Thomas RE. Can. Fam. Physician 1998; 44: 799-808.

Affiliation

University of Ottawa, Ontario. rthomas@uottawa.ca

Copyright

(Copyright © 1998, College of Family Physicians of Canada)

DOI

unavailable

PMID

9585837

PMCID

PMC2277829

Abstract

OBJECTIVE: To examine the relationship between benzodiazepine (BZD) use and motor vehicle accidents (MVAs). DATA SOURCES: MEDLINE was searched from 1980 to 1997 using the key words traffic accidents or motor vehicle accidents and benzodiazepines (and alternative terms and outcomes) in English, German, French, or Italian. STUDY SELECTION: Case-control studies of BZDs and MVAs; police or emergency studies of BZD use among travelers; driving tests with subjects taking BZDs. Outcomes were impaired driving, accidents; mortality; postaccident medical attention, emergency ward care, or hospitalization. Quality criteria were whether all driving BZD users and non-users had an equal chance of entering the study; whether medication dosage and timing were ascertained; whether all kilometres driven by BZD users and non-users were studied; whether all types of accidents were ascertained; and whether medical conditions were controlled for. SYNTHESIS: In case-control studies, the odds ratios for mortality and emergency medical treatment ranged from 1.45 to 2.4 in relation to time of use and quantity of drug taken. In police and emergency ward studies, BZD use was a factor in 1% to 65% of accidents (usually 5% to 10%). In two studies where subjects had blood alcohol concentrations less than the legal limit, BZDs were found in 43% and 65% of subjects.
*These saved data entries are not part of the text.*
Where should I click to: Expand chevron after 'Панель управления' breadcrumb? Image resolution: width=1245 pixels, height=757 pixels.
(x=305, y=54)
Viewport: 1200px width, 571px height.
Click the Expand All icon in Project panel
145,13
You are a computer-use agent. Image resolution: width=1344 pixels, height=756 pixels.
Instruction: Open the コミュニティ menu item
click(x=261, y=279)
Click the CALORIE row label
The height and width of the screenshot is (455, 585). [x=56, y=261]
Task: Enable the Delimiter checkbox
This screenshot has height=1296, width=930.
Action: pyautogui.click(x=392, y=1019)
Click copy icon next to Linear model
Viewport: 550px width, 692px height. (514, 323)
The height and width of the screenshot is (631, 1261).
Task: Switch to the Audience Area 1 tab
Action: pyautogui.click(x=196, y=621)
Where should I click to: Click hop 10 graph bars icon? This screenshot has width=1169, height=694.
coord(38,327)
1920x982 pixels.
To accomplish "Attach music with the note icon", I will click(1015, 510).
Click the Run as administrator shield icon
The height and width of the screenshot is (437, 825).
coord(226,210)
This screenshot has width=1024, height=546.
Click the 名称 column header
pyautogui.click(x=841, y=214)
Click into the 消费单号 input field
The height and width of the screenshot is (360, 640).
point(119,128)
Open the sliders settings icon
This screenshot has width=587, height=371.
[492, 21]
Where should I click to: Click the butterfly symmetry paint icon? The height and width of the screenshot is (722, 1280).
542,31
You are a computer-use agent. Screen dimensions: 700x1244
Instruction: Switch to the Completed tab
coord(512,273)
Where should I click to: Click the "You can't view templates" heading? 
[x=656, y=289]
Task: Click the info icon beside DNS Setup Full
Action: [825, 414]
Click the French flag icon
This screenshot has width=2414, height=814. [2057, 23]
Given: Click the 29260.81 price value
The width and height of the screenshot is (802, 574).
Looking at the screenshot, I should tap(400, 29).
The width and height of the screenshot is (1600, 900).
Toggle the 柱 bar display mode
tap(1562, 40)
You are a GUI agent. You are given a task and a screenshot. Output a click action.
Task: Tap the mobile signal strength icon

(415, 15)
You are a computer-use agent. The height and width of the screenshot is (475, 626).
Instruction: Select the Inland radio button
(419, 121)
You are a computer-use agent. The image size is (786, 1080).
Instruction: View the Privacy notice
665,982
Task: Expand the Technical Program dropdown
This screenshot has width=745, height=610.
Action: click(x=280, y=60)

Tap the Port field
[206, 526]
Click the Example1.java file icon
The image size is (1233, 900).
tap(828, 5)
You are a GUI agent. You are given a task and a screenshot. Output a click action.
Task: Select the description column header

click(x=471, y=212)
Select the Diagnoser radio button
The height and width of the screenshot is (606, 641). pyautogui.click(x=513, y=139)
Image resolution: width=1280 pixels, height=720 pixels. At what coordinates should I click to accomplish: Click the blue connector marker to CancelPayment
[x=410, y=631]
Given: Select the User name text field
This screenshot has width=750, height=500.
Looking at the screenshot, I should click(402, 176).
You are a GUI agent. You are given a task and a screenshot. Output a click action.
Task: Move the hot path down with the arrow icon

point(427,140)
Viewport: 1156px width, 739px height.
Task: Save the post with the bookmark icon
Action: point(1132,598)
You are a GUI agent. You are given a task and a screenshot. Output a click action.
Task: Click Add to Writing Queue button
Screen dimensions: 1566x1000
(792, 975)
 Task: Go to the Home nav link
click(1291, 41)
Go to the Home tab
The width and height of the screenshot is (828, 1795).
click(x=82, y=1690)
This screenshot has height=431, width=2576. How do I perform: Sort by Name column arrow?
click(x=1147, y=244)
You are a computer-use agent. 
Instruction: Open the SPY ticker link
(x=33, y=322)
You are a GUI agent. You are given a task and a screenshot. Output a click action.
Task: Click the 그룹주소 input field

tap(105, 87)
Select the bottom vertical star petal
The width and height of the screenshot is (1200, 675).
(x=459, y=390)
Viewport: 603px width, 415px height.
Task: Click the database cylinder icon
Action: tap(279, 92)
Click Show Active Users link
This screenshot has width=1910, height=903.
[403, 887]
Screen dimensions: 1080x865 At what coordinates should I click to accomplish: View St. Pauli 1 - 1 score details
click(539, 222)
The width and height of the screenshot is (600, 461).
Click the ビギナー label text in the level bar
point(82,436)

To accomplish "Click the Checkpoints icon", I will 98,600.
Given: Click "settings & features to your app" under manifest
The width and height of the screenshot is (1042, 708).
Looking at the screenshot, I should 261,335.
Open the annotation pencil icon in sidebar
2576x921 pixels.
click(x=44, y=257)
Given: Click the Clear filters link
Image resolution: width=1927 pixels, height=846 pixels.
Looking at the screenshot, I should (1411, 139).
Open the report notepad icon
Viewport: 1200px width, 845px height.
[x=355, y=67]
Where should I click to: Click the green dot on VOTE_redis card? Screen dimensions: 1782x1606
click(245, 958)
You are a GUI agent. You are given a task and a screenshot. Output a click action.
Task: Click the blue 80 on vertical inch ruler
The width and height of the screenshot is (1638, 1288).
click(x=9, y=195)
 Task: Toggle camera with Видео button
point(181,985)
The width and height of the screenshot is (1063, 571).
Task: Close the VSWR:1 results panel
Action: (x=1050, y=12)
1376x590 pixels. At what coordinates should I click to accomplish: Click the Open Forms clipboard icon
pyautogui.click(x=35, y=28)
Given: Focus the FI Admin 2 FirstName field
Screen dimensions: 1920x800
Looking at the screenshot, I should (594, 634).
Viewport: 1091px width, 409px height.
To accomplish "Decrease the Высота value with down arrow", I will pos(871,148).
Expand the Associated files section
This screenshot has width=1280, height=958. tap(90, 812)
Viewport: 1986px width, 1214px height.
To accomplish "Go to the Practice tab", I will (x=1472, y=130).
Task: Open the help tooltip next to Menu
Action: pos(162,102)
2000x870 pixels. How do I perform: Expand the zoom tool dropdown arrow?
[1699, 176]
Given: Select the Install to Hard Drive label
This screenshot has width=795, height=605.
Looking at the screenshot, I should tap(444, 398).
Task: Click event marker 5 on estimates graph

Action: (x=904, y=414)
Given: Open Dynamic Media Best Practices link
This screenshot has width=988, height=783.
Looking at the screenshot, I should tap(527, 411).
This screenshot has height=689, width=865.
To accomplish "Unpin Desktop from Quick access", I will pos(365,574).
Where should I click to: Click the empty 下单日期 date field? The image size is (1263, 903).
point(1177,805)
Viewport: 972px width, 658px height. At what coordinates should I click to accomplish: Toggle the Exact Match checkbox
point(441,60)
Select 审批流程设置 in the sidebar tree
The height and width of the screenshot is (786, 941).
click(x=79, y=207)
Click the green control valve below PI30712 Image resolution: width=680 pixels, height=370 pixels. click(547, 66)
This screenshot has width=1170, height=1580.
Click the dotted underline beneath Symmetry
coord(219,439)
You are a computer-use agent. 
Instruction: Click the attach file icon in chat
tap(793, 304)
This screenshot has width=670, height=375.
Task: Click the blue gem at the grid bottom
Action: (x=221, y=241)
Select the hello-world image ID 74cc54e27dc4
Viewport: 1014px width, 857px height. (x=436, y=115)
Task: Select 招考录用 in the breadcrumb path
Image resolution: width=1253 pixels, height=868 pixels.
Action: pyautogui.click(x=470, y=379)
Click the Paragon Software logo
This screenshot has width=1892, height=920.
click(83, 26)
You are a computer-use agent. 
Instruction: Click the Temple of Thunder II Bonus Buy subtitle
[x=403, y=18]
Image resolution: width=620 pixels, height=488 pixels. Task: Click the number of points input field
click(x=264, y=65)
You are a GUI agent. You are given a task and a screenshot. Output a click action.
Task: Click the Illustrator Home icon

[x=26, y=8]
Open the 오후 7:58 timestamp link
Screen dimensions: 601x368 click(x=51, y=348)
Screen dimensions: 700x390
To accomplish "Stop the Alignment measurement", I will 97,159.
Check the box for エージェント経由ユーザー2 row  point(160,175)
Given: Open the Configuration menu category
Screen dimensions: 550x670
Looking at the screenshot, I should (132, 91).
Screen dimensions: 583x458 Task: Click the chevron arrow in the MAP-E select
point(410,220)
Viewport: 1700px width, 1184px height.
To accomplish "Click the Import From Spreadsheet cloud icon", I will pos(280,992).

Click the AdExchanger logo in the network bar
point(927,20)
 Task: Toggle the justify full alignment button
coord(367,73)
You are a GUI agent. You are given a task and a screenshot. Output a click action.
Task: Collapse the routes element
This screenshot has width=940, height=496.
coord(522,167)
In one study with controls, 5% of drivers and 2% of controls in accidents had used BZDs. CONCLUSIONS: Case-control studies suggest using BZDs approximately doubles the risk of motor vehicle accidents. The risk for drivers older than 65 of being involved in reported motor vehicle collisions is higher when they take longer-acting and larger quantities of BZDs.